Data entries:
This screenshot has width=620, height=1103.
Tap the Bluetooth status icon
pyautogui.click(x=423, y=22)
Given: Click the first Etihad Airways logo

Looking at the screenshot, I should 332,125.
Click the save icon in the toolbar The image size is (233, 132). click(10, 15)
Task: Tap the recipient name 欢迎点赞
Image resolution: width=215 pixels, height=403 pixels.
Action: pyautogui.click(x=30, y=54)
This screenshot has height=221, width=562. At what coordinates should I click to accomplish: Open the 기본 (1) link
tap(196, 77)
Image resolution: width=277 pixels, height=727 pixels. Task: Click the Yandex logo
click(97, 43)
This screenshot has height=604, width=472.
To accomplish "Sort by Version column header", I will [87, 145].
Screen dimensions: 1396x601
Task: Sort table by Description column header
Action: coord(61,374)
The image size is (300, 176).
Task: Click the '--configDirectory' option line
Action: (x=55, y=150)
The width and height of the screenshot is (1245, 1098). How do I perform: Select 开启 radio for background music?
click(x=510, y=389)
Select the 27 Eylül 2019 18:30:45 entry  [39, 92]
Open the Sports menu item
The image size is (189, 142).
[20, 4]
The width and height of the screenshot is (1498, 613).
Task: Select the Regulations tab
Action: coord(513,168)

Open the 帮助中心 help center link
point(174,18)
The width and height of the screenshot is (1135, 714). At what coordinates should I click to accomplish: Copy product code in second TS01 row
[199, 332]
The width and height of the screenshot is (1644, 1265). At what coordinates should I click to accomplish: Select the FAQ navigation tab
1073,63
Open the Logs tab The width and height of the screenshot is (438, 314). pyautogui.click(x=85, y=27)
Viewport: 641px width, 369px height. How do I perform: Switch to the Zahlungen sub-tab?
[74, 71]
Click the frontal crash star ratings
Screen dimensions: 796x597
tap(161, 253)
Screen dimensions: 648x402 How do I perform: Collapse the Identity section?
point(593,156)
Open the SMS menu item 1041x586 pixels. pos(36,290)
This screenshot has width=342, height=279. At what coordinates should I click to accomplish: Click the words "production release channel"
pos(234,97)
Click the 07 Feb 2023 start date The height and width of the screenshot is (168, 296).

*PROBLEM REQUIREMENTS*: The lines from the one holding "Open the 帮助中心 help center link" to the last line of the entries, both included: retype them exactly and give nothing else.

*ANSWER*:
Open the 帮助中心 help center link
point(174,18)
The width and height of the screenshot is (1135, 714). At what coordinates should I click to accomplish: Copy product code in second TS01 row
[199, 332]
The width and height of the screenshot is (1644, 1265). At what coordinates should I click to accomplish: Select the FAQ navigation tab
1073,63
Open the Logs tab The width and height of the screenshot is (438, 314). pyautogui.click(x=85, y=27)
Viewport: 641px width, 369px height. How do I perform: Switch to the Zahlungen sub-tab?
[74, 71]
Click the frontal crash star ratings
Screen dimensions: 796x597
tap(161, 253)
Screen dimensions: 648x402 How do I perform: Collapse the Identity section?
point(593,156)
Open the SMS menu item 1041x586 pixels. pos(36,290)
This screenshot has width=342, height=279. At what coordinates should I click to accomplish: Click the words "production release channel"
pos(234,97)
Click the 07 Feb 2023 start date The height and width of the screenshot is (168, 296).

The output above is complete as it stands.